Growing True Jaguar Coffee in Serranía de San Lucas

By Carlos Valderrama, DVM

The village of Serranía is a tiny community, a cluster of wood and lamina houses around a dirt soccer pitch high in the mountains on the edge what will become one of Colombia’s newest protected areas of jaguar habitat: San Lucas. The few dozen residents of Serranía—all internally displaced eight years ago by the violence of Colombia’s civil war at the time—and their children live a modest life. The community’s only significant industry is coffee production. Previously, the hills around Serranía were planted with coca for cocaine, but community members recently discovered that they can make a better living growing coffee, thanks to the presence of jaguars in the forests of San Lucas.

Óscar Pabón, the owner of the coffee plantation, has helped secure Panthera’s endorsement for the community’s coffee. Not only is it extraordinarily high quality coffee, grown without the significant use of herbicides in what is close to an ideal climate for coffee cultivation, but the community has also worked hard to make their plantation hospitable to wildlife, and especially the jaguars that live in the surrounding forests, which are monitored by Panthera.

But there’s more. The community is now also beginning to plant avocados, another good crop, to shade the coffee plants and improve the quality even further. And they have committed to restoring forest in areas that were previously cut for agriculture and cocaine production. These restored forests will be a home for the threatened jaguars, spectacled spider monkeys, two sloth species, brown spider monkeys, harpy eagles and all the biodiversity within the jungle here.

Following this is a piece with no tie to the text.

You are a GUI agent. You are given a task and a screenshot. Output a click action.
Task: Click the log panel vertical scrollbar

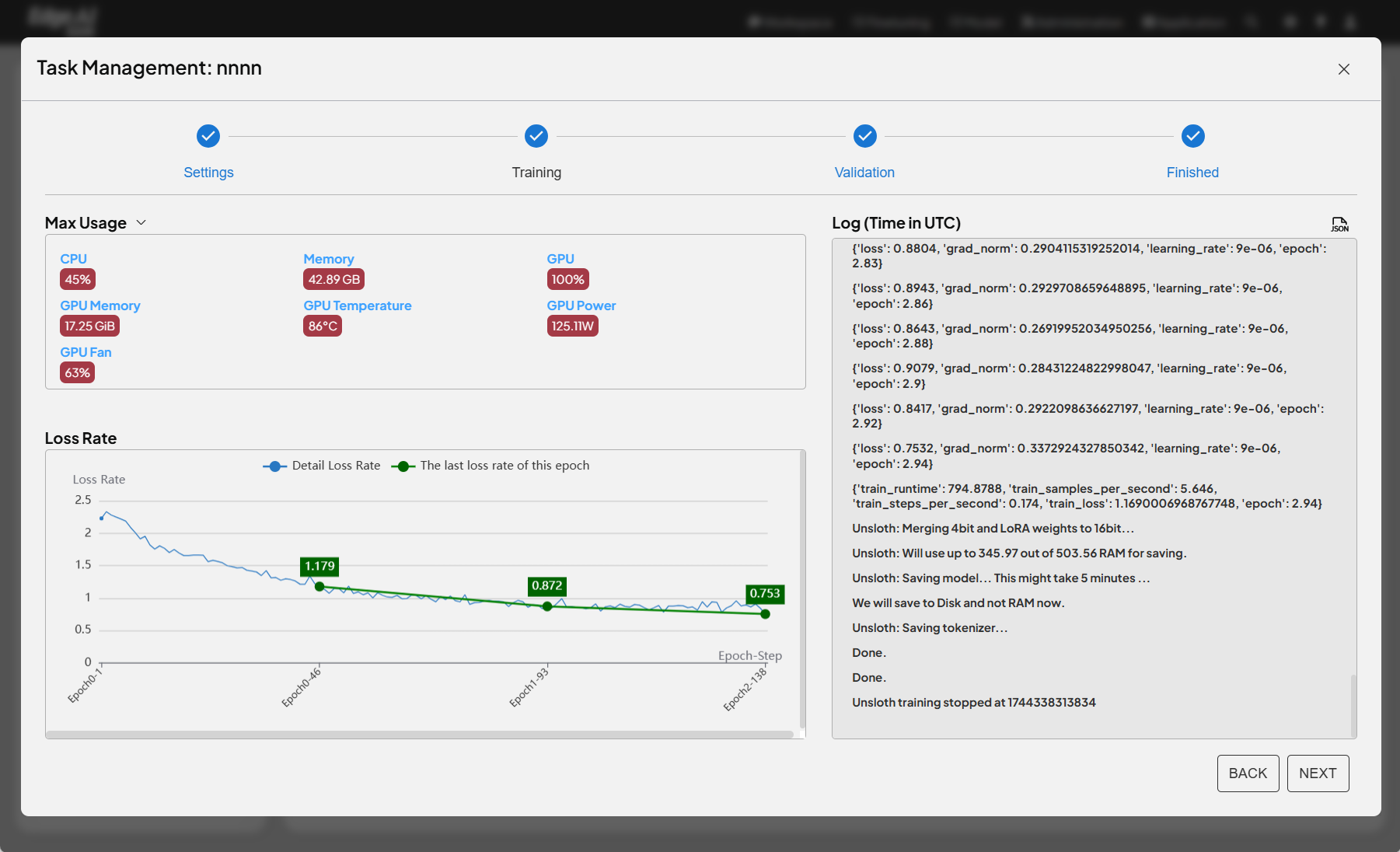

Responsible coffee farming can help build a buffer around the core jaguar habitat in the center of an eventual national park in San Lucas. Because the coffee farmers can now say that their coffee is true Jaguar Coffee, with the Panthera logo as part of the branding on the bag, they are also able to charge a premium of around 10 percent. This is 10 percent more income than they would have without the jaguars of San Lucas. This alignment of the needs of the jaguar with the economic needs of the people who live alongside it is the Panthera model, and the only way to save these great cats.